Just sending support. I had a few reports like that and finally got a new job to get away from them because I found it so time consuming and draining to deal with them.
Agree with having to ignore threats as 99% of the time it’s an attention-robbing habit. Stay positive, give them as many projects as you can that challenge/interest them to help balance out the ones that don’t and if they leave, they leave. That’s out of your control.
They have a job to do, sometimes is hard or not inspiring. But that’s the job. If they want to leave it, up to them but they should not threat you for asking them to do their job.
You should tell them what you just told all of Fishbowl. As a leader and manager, be direct.

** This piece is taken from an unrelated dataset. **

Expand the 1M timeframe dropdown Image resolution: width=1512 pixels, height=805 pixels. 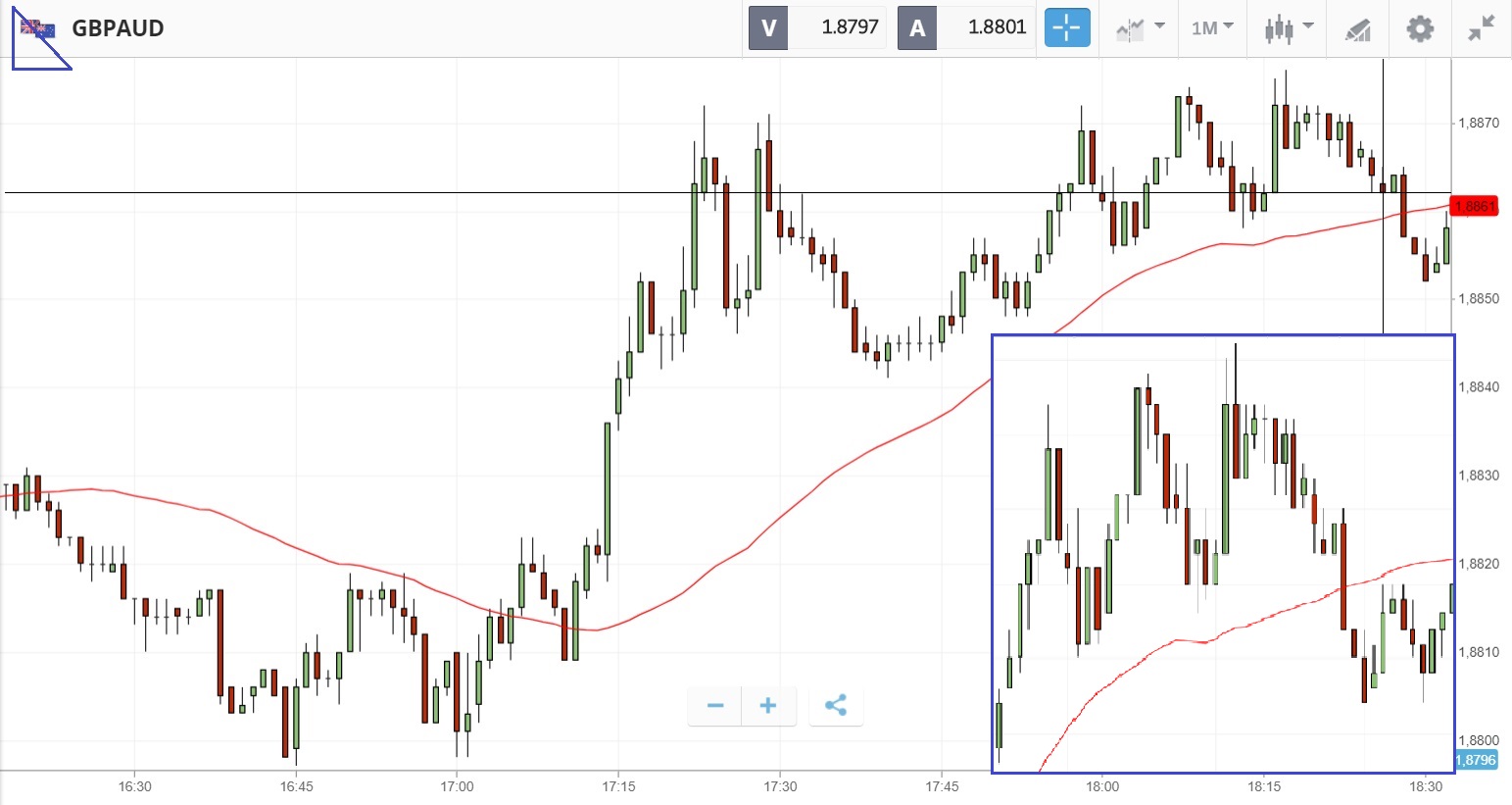[x=1212, y=27]
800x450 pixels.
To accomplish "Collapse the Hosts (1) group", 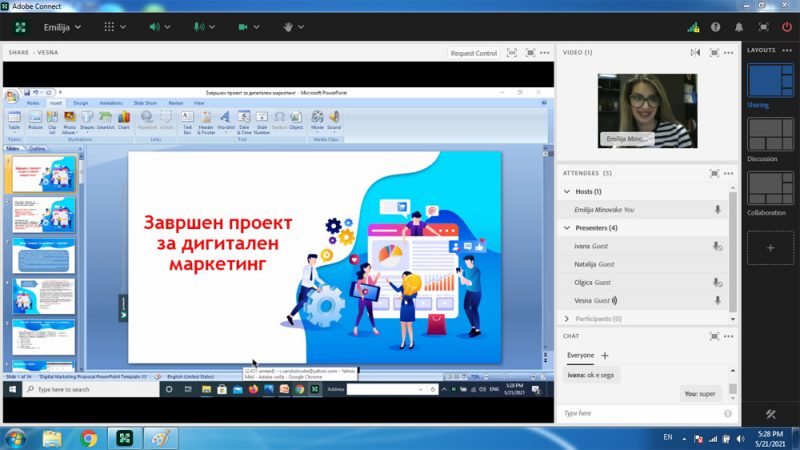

Tell them what you aren’t doing is engaging in their negativity—and to save it for whatever private Slack-biting channel they’re using. But what you will do is help them. If they have a blocker, present it and you’ll help them work on a solution. Meantime, we’ve all seen business gut their companies and still function. You can afford to lose them. If you have to, and are empowered to, start with one. The most negative counterproductive toxic non-team player. Otherwise, focus on the work and being a team to get it all done.
At least your reports don’t seem to be going straight to HR. In my world, it seems that’s the first step. Go get yourself someone who will listen to your side of the story and become your advocate while avoiding any kind of pushback. It’s like hiring a lawyer. Then I hear from HR the list of gripes and have to give the opposite side of the story since HR has to first believe what they’re told. And I come off as the bad guy by simply describing reality.
Why can’t the company afford to lose them?